Work instruction >> From the entries below, copy every line where the string "scissors" appears.

━━━ Input for this task

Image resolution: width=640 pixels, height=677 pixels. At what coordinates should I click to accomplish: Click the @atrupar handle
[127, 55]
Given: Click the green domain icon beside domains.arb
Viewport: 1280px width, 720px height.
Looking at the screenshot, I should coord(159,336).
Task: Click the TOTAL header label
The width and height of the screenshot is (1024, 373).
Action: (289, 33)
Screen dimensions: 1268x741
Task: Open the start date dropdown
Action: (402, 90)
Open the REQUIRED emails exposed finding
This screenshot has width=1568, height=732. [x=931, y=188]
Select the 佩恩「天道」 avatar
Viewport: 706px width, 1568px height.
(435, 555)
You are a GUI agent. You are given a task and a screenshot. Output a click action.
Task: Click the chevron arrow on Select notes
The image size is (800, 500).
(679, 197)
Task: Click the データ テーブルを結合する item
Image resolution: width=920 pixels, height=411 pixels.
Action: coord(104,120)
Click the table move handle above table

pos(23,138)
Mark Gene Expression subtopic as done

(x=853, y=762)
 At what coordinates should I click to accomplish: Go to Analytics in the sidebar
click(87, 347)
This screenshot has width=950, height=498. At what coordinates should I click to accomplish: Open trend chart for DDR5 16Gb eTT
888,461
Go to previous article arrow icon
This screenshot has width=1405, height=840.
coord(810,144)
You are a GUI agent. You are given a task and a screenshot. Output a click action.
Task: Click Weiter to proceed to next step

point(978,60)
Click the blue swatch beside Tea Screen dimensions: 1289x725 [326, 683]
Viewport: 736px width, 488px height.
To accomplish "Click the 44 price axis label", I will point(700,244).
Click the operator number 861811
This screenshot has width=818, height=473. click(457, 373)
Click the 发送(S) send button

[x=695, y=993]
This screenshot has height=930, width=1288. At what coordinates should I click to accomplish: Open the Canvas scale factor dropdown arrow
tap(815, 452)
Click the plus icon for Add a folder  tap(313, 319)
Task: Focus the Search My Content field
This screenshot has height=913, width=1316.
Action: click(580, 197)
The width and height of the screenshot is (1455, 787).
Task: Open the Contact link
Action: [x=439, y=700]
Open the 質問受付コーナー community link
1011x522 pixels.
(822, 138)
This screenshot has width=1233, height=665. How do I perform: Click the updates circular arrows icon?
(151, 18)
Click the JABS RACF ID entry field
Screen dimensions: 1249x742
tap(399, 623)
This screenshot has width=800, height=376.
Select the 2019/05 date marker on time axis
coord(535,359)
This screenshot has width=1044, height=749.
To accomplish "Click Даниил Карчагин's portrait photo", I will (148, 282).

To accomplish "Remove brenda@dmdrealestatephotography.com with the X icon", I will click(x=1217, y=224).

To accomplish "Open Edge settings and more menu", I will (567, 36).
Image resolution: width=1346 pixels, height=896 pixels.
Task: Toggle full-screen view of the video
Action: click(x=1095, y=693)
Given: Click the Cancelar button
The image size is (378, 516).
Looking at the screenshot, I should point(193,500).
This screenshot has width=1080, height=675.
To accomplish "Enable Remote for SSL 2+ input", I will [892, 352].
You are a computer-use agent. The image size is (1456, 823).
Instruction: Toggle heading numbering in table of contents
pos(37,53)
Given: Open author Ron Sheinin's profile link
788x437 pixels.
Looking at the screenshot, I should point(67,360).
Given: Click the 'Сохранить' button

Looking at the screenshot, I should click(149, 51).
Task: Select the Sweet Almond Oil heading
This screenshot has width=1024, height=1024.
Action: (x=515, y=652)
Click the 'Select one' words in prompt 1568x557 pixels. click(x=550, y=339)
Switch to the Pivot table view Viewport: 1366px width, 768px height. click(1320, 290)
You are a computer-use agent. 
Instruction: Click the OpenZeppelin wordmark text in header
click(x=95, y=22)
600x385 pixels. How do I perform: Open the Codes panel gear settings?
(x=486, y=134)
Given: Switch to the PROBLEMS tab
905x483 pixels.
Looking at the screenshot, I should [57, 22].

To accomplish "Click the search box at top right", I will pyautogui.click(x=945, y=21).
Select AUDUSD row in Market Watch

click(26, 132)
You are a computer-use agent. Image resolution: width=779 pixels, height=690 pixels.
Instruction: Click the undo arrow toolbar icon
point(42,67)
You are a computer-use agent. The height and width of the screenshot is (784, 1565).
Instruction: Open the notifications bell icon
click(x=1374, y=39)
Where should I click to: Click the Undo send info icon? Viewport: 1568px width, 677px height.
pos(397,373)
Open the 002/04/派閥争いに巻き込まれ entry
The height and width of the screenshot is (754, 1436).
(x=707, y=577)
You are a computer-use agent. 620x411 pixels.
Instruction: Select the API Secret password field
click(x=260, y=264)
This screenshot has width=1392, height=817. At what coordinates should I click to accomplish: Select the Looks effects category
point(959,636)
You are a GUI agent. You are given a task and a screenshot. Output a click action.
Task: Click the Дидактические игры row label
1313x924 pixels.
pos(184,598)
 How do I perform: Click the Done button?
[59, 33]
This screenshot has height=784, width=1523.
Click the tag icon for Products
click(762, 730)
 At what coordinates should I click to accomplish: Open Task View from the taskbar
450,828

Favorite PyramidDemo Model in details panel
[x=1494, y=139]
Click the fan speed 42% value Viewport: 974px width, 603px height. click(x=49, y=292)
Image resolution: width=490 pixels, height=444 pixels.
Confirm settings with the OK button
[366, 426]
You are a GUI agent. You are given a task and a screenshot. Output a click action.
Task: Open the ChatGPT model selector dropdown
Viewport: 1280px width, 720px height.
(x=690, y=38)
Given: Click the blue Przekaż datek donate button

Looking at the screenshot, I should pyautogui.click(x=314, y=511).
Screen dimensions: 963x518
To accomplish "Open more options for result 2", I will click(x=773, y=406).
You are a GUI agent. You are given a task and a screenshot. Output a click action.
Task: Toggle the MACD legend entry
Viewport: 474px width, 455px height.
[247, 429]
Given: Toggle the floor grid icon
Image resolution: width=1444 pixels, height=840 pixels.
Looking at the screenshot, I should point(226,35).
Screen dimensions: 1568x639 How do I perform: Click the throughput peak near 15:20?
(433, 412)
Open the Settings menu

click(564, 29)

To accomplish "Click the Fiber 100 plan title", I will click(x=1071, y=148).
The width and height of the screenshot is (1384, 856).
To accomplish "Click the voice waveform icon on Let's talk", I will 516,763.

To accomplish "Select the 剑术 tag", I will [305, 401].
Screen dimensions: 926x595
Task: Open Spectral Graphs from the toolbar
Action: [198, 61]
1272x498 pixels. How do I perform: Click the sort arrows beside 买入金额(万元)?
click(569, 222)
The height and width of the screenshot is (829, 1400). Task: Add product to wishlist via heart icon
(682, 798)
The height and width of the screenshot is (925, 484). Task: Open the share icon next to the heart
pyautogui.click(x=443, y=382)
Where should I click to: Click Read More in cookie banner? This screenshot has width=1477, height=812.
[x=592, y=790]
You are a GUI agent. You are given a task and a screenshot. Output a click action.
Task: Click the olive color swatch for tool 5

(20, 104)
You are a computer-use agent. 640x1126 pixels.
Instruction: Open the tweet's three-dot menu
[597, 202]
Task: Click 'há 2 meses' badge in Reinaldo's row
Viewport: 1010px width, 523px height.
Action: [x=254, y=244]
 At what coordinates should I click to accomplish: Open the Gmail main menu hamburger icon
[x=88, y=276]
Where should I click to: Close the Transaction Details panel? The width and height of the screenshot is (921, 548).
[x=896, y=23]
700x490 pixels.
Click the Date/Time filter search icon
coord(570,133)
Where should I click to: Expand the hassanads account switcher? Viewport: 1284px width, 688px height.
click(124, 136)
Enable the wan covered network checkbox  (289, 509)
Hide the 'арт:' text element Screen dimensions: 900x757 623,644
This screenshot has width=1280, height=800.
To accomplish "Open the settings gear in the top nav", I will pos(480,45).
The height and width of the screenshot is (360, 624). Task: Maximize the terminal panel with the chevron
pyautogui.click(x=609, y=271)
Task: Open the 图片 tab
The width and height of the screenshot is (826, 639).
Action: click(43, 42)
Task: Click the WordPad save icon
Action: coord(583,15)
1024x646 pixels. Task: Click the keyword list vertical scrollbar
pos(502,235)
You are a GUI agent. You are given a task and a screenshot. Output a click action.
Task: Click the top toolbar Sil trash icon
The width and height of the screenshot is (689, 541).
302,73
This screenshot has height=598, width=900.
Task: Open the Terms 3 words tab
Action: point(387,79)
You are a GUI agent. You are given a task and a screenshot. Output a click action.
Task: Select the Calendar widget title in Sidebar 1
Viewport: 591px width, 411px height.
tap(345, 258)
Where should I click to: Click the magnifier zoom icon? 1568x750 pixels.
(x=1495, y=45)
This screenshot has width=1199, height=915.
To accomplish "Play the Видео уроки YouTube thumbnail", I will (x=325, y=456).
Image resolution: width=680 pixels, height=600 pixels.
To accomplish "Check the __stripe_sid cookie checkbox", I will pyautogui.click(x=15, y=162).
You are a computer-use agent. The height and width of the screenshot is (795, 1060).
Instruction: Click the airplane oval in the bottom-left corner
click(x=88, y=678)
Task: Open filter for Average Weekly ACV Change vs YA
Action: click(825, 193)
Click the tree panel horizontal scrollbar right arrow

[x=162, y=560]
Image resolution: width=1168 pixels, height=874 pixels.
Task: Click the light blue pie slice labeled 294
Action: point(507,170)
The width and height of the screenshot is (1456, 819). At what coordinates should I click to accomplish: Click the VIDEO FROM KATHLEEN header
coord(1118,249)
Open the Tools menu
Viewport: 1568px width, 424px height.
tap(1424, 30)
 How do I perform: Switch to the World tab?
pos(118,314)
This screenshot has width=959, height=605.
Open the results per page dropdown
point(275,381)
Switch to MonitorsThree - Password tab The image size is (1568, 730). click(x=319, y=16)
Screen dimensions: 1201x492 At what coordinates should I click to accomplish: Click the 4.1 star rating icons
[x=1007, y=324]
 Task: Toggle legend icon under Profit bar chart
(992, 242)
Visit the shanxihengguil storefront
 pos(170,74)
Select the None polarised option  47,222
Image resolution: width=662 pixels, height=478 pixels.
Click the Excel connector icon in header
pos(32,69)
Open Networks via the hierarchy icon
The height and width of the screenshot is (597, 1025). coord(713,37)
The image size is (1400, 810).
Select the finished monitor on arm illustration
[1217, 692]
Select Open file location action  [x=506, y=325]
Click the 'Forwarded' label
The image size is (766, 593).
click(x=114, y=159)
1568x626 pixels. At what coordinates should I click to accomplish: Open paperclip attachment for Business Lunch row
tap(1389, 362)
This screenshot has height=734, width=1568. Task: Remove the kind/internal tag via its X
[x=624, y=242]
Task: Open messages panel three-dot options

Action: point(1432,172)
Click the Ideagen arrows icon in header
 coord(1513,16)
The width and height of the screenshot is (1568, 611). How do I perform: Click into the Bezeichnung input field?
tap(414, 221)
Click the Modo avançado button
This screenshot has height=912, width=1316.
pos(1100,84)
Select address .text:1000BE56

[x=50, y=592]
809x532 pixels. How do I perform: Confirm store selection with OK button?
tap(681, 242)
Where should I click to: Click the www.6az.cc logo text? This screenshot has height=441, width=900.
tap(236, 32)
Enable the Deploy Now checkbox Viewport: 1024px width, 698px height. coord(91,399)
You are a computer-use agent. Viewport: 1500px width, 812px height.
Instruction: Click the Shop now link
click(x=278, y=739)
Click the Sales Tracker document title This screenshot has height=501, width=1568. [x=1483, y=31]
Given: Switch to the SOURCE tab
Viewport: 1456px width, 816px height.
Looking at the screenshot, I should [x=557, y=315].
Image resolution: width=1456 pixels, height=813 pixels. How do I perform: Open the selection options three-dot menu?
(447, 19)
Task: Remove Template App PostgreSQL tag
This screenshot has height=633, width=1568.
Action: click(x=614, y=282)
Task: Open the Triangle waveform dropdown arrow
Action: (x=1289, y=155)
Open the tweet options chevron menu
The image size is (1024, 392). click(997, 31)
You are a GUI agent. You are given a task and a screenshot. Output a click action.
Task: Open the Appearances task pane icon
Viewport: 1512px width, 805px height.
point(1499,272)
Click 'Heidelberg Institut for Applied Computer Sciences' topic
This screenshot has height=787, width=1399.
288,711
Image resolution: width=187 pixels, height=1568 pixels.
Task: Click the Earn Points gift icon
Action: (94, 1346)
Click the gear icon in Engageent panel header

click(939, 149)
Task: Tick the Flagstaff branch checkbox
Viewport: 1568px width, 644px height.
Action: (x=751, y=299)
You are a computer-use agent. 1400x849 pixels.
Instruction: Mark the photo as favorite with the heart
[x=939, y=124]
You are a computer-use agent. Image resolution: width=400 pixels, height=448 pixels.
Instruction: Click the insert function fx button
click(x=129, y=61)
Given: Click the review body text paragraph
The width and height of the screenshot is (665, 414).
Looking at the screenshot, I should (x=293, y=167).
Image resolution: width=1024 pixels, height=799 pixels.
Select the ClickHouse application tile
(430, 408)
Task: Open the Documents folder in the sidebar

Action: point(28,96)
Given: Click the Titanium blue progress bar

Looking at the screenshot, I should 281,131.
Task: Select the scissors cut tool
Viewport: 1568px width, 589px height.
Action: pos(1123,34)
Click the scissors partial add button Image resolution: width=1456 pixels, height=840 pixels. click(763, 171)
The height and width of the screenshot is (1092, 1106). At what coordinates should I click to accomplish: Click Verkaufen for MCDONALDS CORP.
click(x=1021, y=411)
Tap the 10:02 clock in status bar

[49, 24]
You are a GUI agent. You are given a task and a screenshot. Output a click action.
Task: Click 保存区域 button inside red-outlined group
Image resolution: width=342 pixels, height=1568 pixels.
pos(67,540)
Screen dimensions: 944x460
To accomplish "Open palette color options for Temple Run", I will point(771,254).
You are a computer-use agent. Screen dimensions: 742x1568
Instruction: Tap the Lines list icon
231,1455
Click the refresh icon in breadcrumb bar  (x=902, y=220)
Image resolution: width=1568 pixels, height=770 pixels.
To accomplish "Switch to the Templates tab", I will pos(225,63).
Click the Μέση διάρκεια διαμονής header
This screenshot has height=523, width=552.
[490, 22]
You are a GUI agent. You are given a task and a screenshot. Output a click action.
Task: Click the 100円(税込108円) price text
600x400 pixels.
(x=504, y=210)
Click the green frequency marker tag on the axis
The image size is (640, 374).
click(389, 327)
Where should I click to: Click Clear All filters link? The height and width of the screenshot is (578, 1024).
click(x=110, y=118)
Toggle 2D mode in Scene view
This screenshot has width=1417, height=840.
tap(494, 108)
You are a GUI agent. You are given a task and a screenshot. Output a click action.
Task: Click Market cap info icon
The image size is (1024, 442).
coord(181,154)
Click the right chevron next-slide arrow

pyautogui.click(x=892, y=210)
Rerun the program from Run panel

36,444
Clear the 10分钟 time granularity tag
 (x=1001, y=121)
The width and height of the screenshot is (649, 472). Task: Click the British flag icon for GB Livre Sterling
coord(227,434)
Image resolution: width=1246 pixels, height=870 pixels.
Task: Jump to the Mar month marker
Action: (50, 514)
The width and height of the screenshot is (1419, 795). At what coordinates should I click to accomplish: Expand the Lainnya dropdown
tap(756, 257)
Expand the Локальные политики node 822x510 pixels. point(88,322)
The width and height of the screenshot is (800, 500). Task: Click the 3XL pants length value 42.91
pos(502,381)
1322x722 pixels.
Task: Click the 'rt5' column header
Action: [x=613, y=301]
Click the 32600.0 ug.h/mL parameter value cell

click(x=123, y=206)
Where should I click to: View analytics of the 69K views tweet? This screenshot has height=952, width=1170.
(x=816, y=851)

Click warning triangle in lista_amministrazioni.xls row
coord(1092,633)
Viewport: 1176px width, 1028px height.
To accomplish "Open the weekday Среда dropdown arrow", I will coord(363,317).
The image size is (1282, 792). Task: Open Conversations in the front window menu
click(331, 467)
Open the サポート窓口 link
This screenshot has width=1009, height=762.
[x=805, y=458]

━━━━━━

Written response >>
Task: Select the scissors cut tool
Click the scissors partial add button Image resolution: width=1456 pixels, height=840 pixels. click(763, 171)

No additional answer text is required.